%%

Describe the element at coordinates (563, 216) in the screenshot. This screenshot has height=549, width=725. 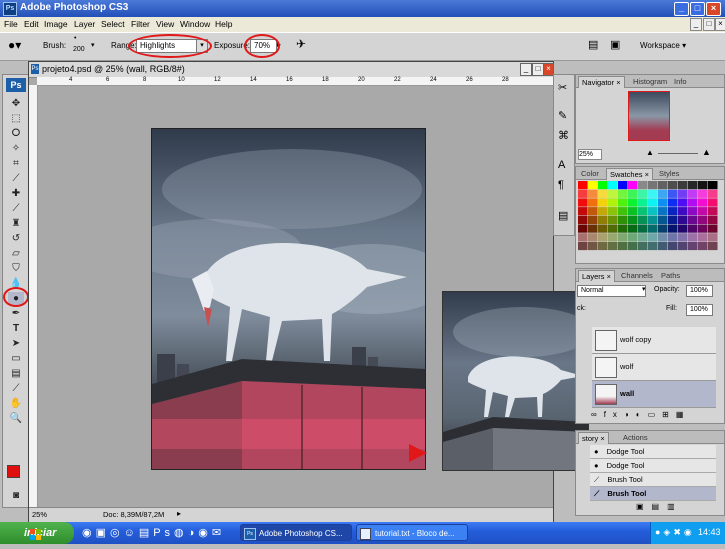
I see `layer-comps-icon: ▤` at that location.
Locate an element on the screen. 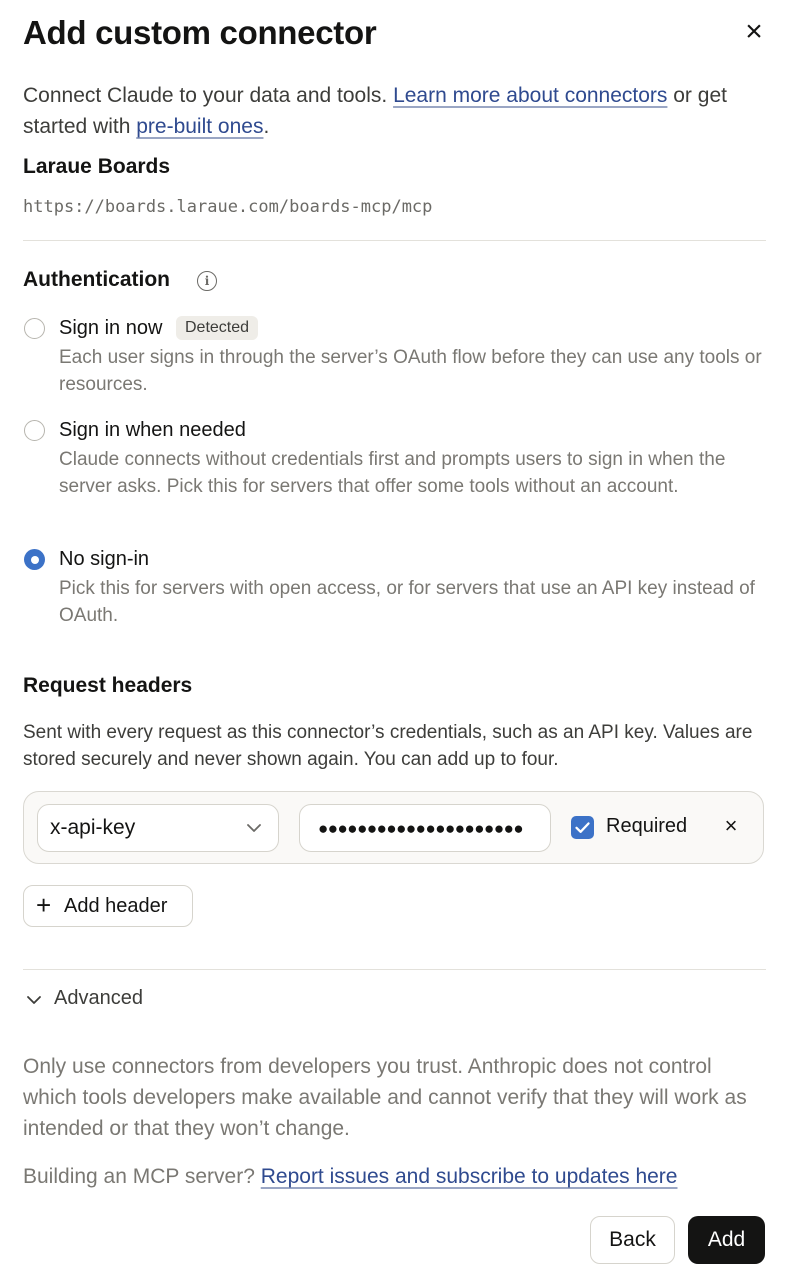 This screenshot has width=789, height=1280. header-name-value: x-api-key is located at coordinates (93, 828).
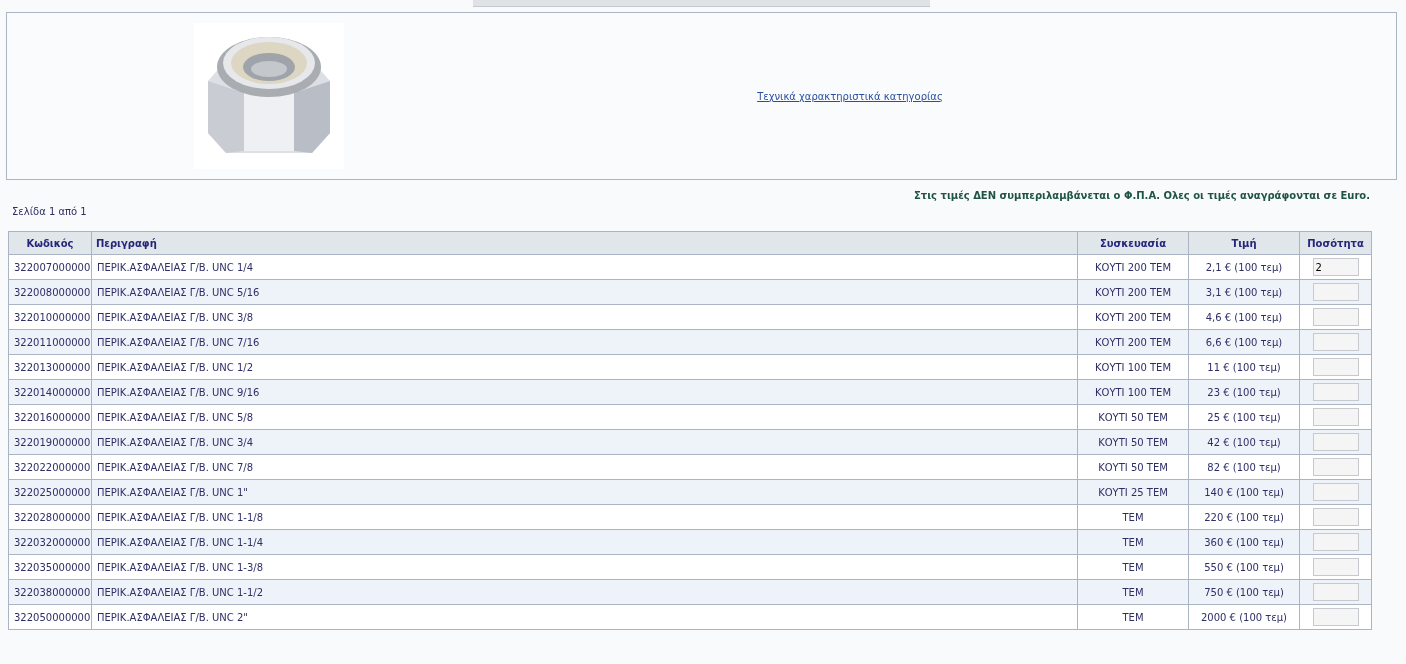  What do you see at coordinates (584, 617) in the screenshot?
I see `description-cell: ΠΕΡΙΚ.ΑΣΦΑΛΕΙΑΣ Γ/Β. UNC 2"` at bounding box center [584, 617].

%%

- _WORK ORDER_
Render the stretch of the items from the very start through the line containing "at that location." as a numbered list, skipping any blank lines. Leave the pictures out of the answer.

- _RESULT FOR THIS TASK_
1. Describe the element at coordinates (563, 216) in the screenshot. This screenshot has height=549, width=725. 
2. I see `layer-comps-icon: ▤` at that location.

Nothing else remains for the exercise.